Date: Sunday, January 15, 2012
Time: 4:10 PM
Time: 4:10 PM
Room: Pacific Salon 3
Whole genome marker maps (WGMM) are very useful tools for gene cloning, genome evolution studies and comparative genetic studies. WGMMs have been constructed for some genomes, such as rice and sorghum, using the whole genome sequence and SNP information. Recently, the cotton D-genome of Gossypium raimondii was sequenced and assembled. Even though only 1,005 cotton SNPs are available publicly, about 19,976 SSR and RFLP markers have been discovered, and a subset of these used, by the cotton research community. In this study, we constructed a whole genome marker map using all SSR, RFLP and SNP markers available. About 20,000 markers were assigned to 80,000 loci on the D-genome. A subset of 962 genetically mapped markers were used as anchoring markers to align the genome sequence and genetic maps, including locations along cotton consensus, At and Dt chromosomes.

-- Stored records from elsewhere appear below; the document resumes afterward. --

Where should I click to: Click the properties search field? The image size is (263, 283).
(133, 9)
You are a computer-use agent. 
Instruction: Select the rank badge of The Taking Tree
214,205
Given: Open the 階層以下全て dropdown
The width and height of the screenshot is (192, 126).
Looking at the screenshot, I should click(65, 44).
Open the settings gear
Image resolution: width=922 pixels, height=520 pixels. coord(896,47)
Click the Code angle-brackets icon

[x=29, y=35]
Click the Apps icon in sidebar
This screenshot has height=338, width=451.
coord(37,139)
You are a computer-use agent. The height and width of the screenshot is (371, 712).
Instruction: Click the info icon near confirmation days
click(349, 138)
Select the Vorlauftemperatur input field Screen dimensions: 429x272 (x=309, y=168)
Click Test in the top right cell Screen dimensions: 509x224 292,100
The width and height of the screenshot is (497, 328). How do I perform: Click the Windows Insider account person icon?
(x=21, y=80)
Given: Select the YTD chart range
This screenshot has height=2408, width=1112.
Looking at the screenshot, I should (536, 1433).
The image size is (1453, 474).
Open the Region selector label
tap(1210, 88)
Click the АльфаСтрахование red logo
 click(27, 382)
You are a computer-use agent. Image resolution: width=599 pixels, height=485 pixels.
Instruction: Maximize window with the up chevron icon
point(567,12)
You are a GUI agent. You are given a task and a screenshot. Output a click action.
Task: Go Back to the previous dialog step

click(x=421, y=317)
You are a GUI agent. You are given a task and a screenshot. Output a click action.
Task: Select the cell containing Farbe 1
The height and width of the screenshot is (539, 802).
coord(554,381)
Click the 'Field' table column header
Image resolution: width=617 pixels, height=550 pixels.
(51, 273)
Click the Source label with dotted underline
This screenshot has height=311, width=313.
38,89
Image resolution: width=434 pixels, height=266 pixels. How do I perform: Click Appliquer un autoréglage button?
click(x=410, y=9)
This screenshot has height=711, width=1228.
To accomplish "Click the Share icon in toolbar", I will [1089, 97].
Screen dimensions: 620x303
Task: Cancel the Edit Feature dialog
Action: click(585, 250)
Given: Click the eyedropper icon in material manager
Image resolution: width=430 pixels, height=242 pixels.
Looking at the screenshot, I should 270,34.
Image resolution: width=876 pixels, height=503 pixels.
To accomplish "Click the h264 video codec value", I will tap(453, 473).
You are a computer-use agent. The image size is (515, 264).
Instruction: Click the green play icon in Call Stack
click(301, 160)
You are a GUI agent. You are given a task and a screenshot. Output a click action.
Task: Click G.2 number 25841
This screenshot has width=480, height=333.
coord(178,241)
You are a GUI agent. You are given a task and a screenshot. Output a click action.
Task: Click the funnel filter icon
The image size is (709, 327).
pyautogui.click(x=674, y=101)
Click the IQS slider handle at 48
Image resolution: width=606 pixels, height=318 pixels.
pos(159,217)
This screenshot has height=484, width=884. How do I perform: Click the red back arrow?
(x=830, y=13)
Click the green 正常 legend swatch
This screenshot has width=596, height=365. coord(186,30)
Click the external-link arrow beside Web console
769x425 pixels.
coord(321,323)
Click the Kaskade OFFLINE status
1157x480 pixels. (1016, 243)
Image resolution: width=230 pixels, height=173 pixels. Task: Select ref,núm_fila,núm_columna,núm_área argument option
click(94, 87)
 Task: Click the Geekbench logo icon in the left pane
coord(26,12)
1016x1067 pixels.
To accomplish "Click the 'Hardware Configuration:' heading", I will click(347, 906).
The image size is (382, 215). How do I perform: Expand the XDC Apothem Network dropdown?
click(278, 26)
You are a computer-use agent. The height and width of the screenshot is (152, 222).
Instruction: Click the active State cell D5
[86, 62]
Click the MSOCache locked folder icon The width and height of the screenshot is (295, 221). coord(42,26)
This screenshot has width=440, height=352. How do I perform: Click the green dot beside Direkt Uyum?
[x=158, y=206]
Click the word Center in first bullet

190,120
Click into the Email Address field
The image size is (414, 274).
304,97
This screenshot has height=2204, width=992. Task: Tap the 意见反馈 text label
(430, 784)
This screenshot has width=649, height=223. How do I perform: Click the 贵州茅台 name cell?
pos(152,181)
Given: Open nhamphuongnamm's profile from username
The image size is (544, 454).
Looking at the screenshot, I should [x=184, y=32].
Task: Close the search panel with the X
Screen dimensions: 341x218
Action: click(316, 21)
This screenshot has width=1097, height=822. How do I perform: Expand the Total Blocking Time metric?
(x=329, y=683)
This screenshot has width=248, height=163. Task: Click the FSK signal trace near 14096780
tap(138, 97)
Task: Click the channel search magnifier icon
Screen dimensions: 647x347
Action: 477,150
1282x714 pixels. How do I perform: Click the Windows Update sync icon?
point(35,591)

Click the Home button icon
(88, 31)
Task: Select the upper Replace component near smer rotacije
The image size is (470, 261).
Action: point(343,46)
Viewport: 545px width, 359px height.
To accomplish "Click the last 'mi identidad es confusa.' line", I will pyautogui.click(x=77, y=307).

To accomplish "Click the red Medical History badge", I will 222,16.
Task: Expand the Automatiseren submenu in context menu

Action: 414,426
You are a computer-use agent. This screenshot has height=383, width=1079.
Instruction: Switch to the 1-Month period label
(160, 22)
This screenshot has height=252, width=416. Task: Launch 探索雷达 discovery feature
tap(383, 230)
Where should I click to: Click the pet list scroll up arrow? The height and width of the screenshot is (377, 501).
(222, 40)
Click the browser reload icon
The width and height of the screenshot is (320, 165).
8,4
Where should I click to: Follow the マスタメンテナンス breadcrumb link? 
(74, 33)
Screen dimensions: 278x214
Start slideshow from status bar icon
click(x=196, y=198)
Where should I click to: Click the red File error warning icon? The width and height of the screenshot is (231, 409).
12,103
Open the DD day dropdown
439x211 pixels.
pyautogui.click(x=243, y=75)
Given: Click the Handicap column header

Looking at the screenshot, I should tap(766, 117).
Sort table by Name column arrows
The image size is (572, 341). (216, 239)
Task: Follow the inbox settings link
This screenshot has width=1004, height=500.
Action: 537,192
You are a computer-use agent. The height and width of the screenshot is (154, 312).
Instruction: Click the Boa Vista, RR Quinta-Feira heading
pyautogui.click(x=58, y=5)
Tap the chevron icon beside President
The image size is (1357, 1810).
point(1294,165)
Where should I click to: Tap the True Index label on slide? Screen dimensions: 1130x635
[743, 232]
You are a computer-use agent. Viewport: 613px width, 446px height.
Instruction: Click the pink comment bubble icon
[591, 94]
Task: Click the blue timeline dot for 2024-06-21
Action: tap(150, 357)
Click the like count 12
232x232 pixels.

The genetic distance of the non-anchoring markers were interpolated by using the two nearest anchoring markers. The average map density of 11 kb per marker is far higher than any individual genetic map for cotton. Annotated genes and QTLs were also assigned to their corresponding locations on the genome. It is anticipated that there will be substantial enrichment for whole genome SNPs, as several SNP discovery efforts mature. This map will be of high value for identifying markers to map closely-related germplasm (where DNA polymorphism is rare so many markers must be screened), as well as to facilitate fine mapping and identification of candidate genes. A whole genome marker map mitigates many obstacles associated with use of different genetic maps, unifying these resources. With the markers, annotated genes and trait locations on the chromosomes, this map will increase the efficiency of cotton gene cloning. The high quality D-genome marker map will be also a very useful tool for genome evolution and comparative studies.